> **EXERCISE OBJECTIVE**
Everything from the line that contains "The width and" to the final line of the data, both ends included, must be set down exactly, apart from the pictures.
** RECORDS SUPPLIED follows **
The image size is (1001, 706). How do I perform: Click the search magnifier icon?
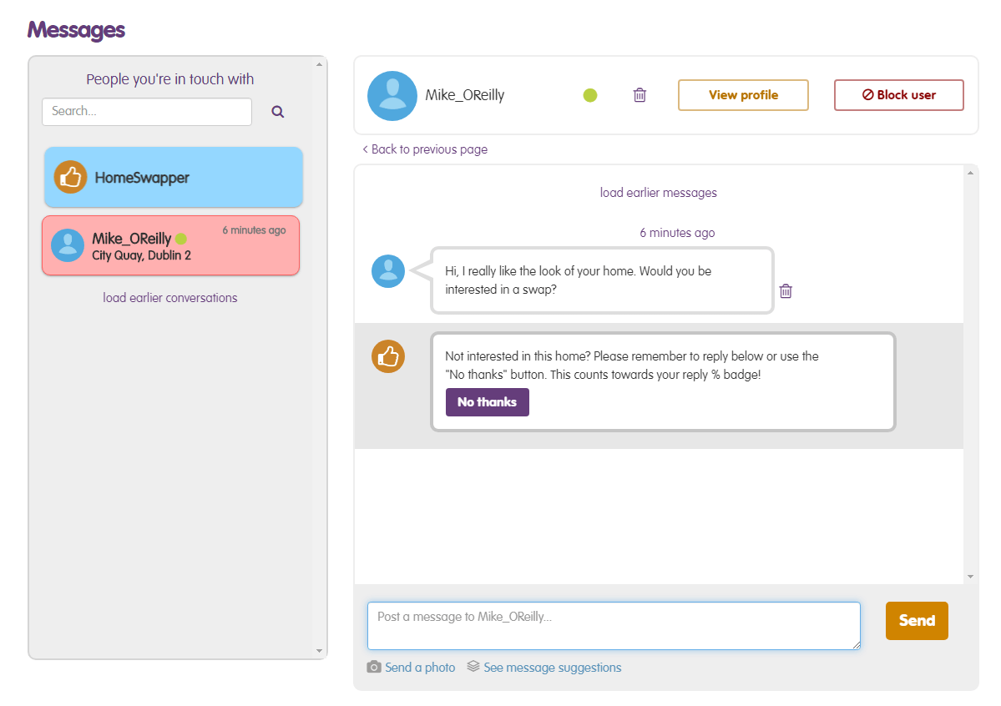tap(278, 112)

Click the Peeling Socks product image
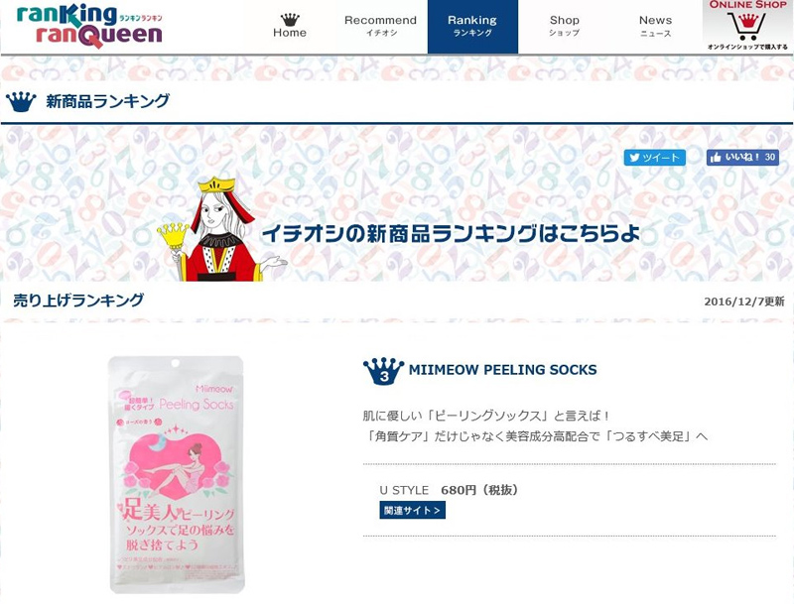tap(177, 474)
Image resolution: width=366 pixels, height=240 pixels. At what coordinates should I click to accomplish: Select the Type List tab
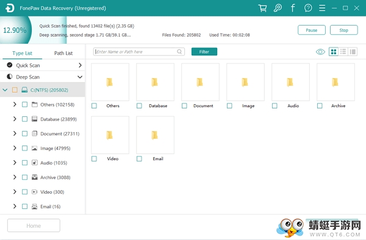pos(22,53)
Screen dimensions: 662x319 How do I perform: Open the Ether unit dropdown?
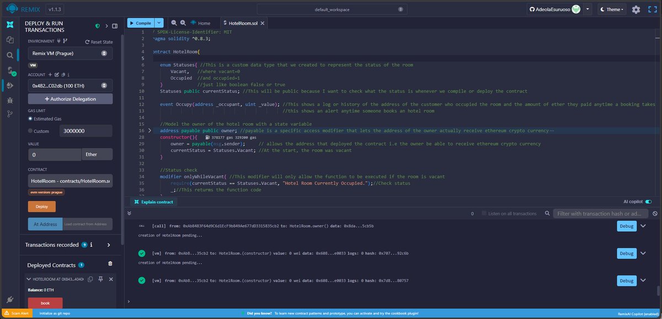[x=97, y=154]
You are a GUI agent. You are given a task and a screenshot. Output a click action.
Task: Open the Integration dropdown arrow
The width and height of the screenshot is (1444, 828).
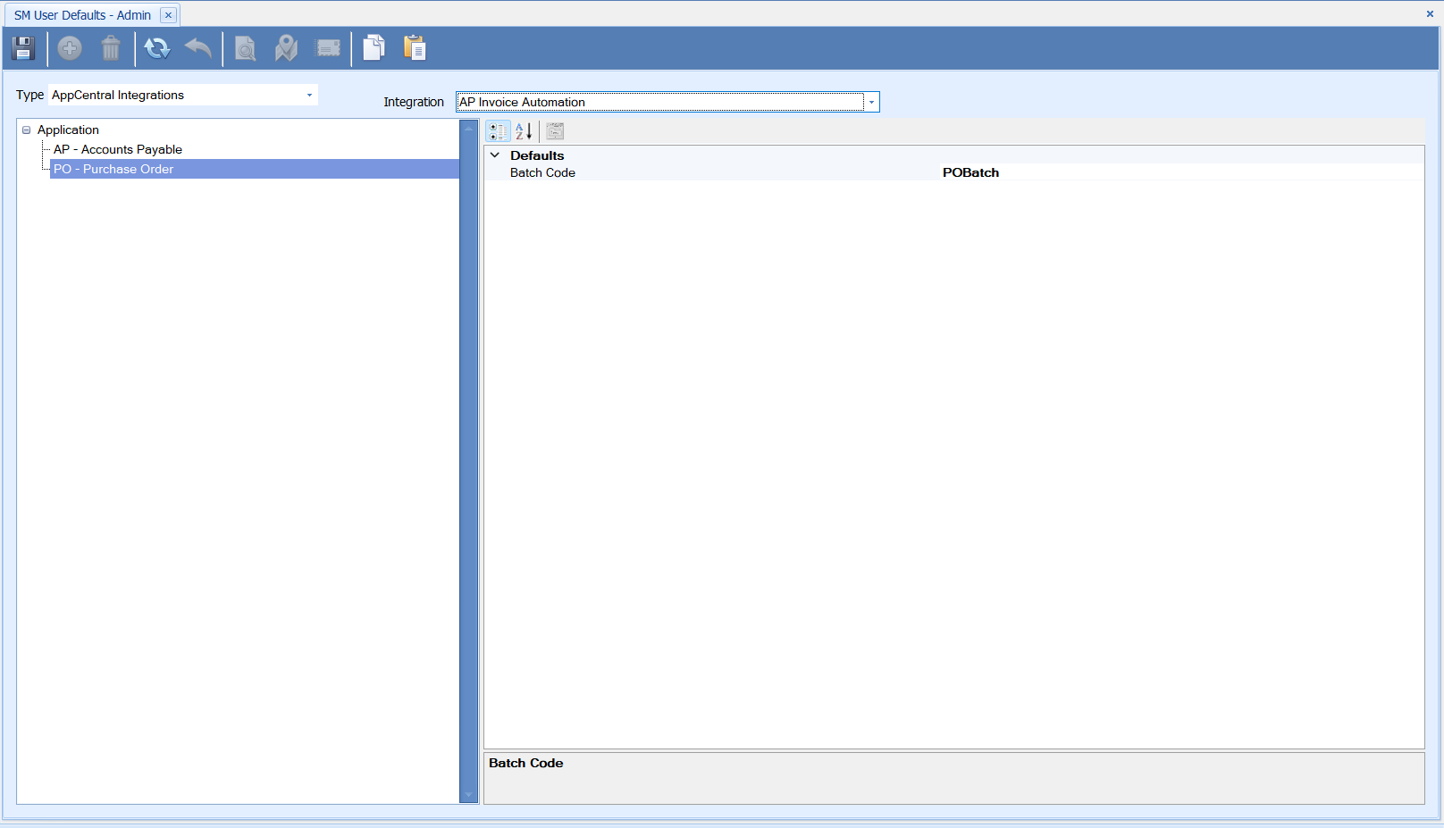pos(871,103)
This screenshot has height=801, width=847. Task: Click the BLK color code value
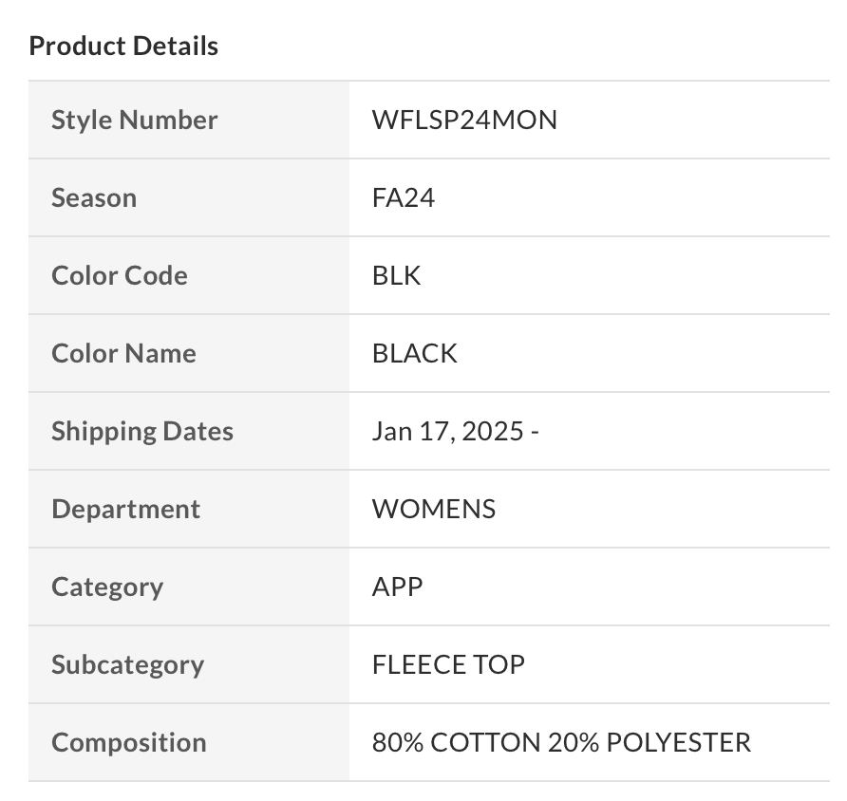(397, 275)
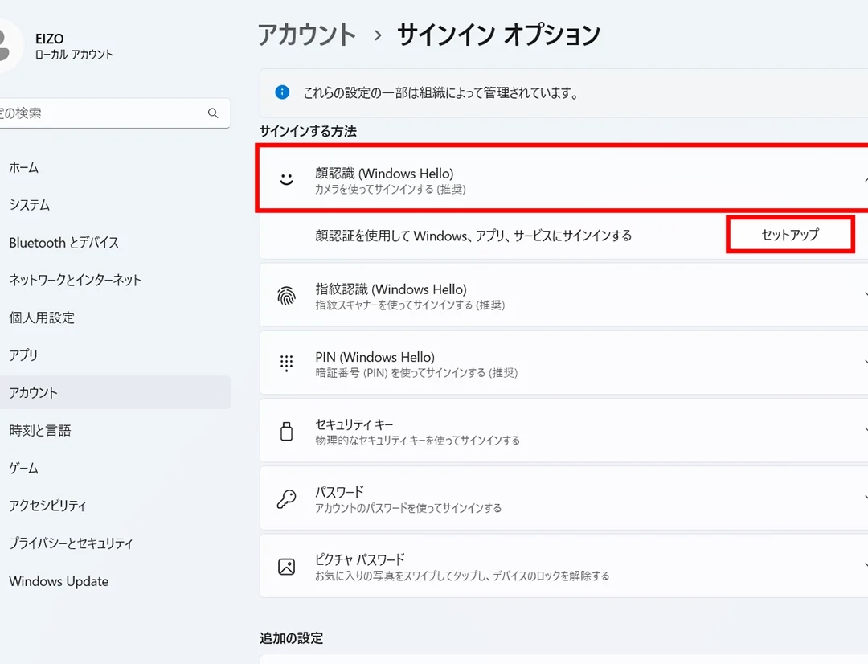
Task: Click the 指紋認識 fingerprint icon
Action: pos(285,294)
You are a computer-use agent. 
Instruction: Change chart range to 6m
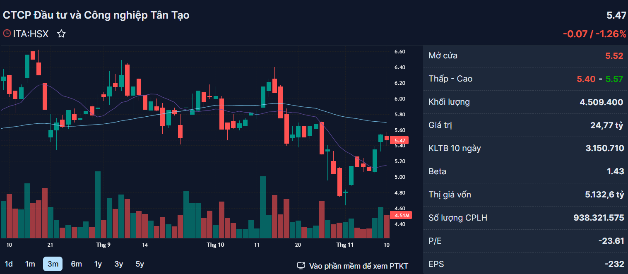click(76, 264)
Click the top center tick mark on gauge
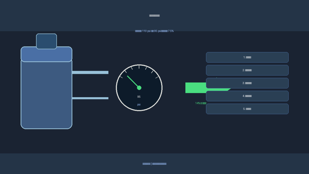This screenshot has height=174, width=309. (139, 67)
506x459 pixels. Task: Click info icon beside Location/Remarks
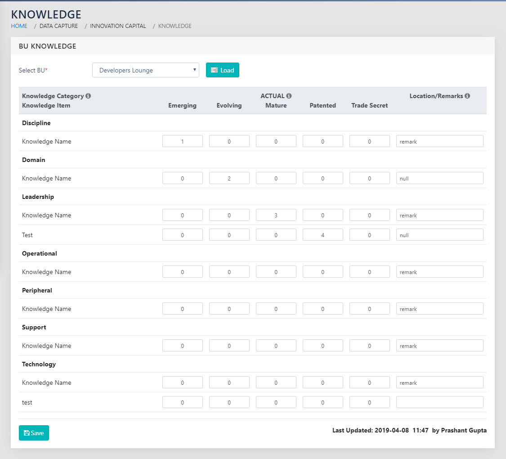(467, 96)
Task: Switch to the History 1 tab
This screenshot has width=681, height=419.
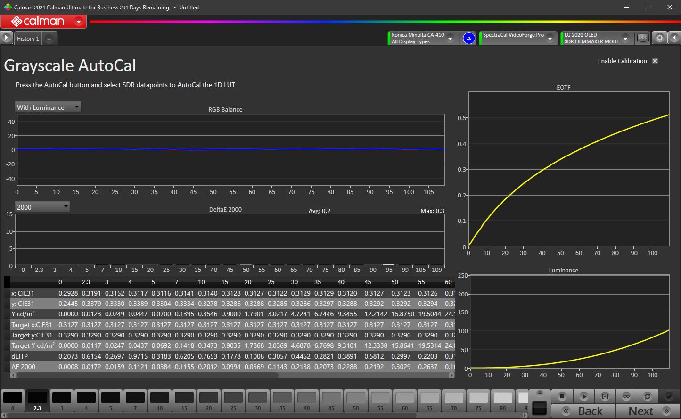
** End of RECORDS SUPPLIED **
> **EXPECTED ANSWER**
The width and height of the screenshot is (1444, 828).
pos(871,103)
This screenshot has height=801, width=847. Task: Click the BLK color code value
(397, 275)
Task: Click the 指紋認識 fingerprint icon
Action: pos(285,294)
You are a computer-use agent. 
Instruction: Change chart range to 6m
click(76, 264)
Click the top center tick mark on gauge
This screenshot has height=174, width=309. (139, 67)
506x459 pixels. Task: Click info icon beside Location/Remarks
(467, 96)
Task: Switch to the History 1 tab
This screenshot has width=681, height=419.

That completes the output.